_ABOUT THIS TASK_. Starting at the line that contains "The image size is (600, 550)." and ending at the line that contains "Expand the BILLINGS dropdown chevron", the lines below are to be given again exactly, with nothing added.

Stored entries
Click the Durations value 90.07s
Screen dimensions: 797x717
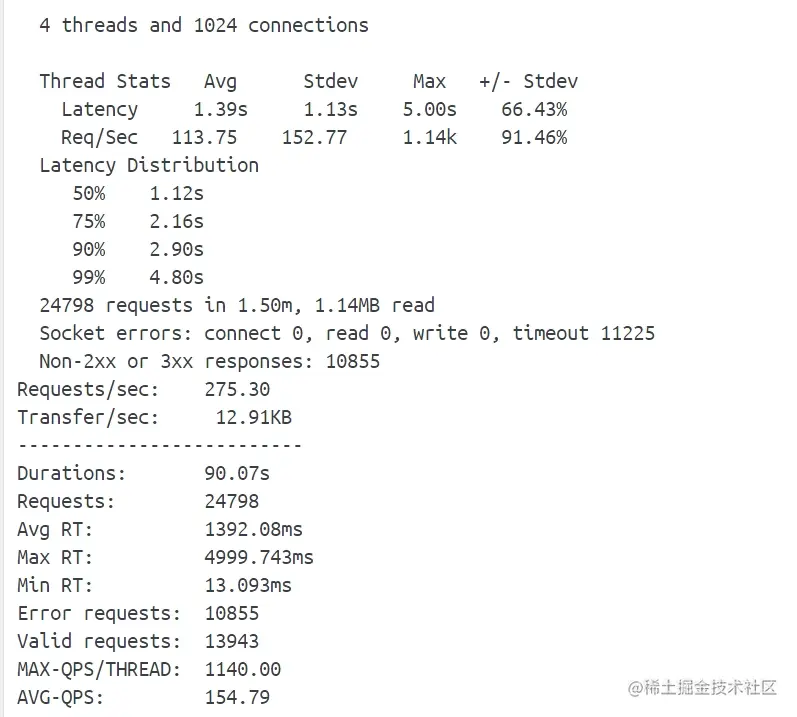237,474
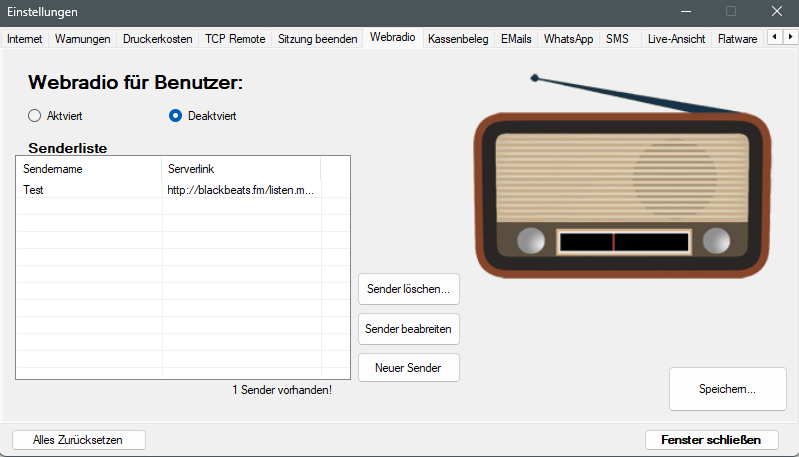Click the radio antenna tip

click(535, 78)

* * *

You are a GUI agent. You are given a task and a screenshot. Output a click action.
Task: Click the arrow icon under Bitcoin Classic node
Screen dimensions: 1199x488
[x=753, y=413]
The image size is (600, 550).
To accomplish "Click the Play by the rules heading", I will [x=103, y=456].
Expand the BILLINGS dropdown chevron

--

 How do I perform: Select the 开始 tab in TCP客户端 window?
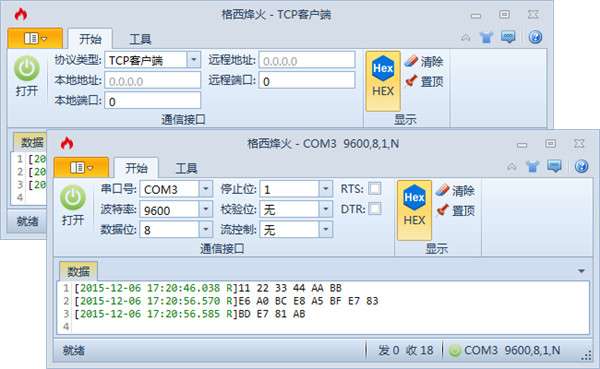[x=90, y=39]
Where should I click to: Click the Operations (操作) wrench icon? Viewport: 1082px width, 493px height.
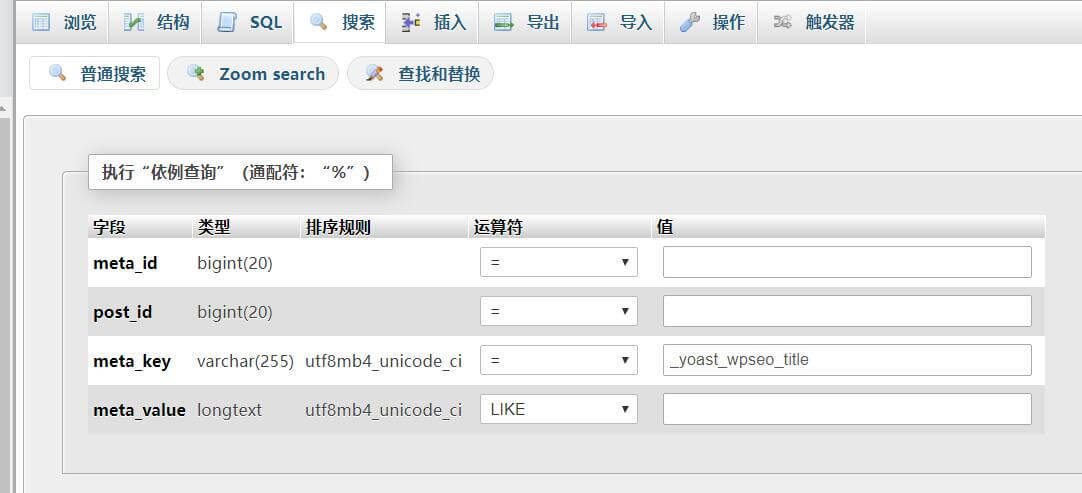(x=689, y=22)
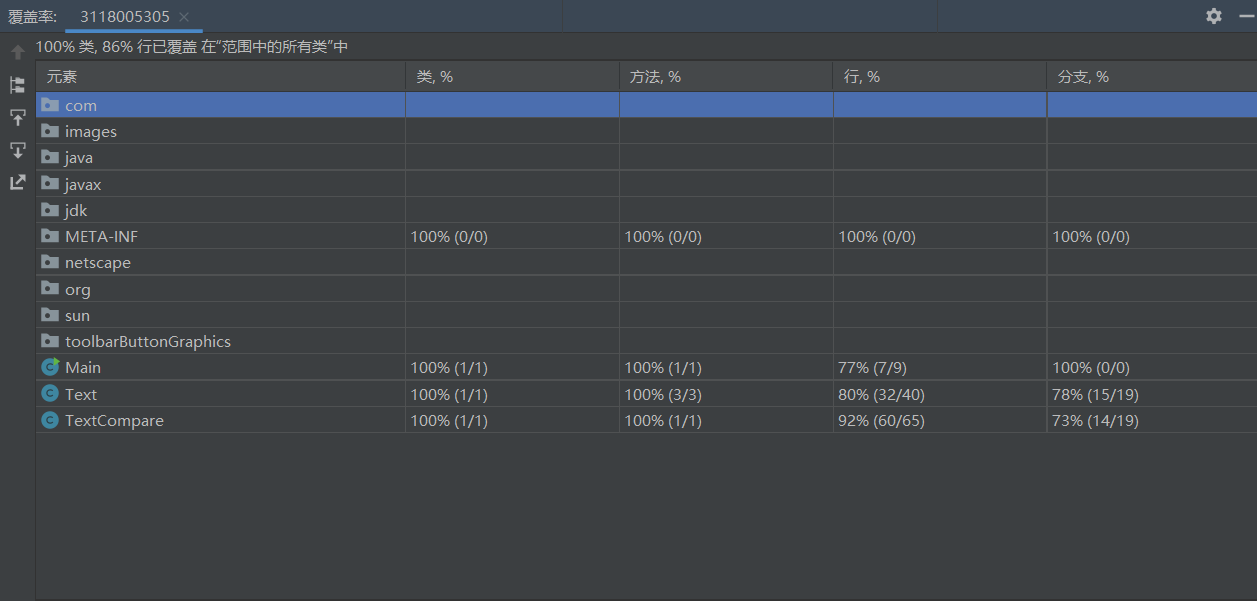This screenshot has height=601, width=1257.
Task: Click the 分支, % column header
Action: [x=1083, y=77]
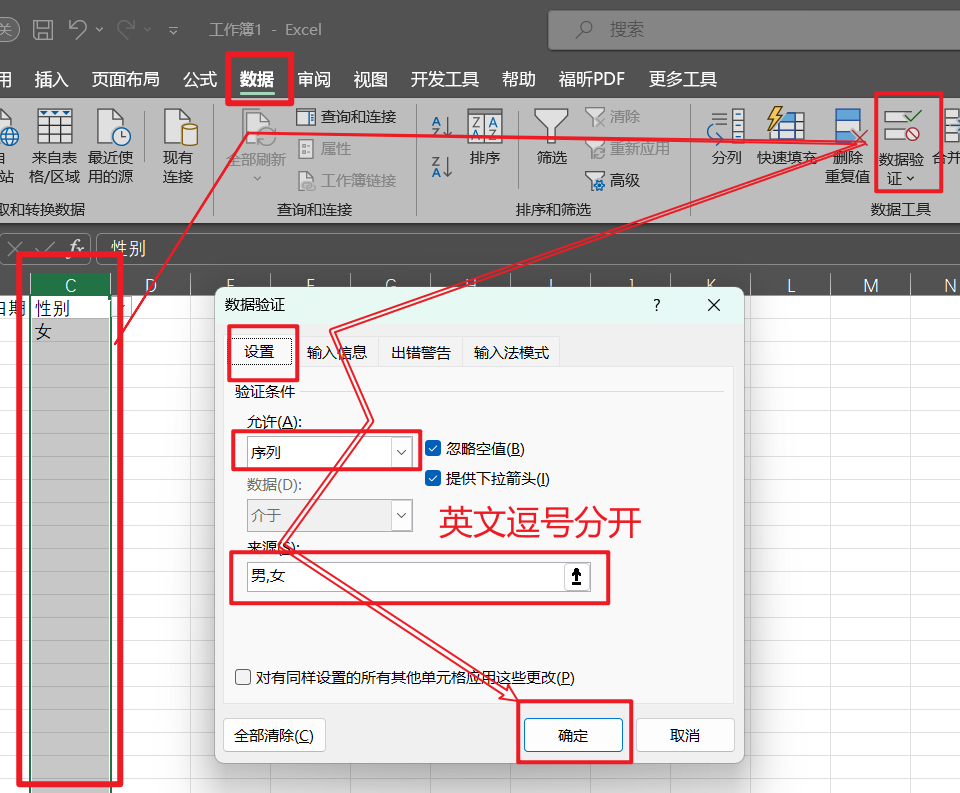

_RESULT OF THIS TASK_.
The image size is (600, 550).
To accomplish "Click the Play by the rules heading", I will [x=103, y=456].
Expand the BILLINGS dropdown chevron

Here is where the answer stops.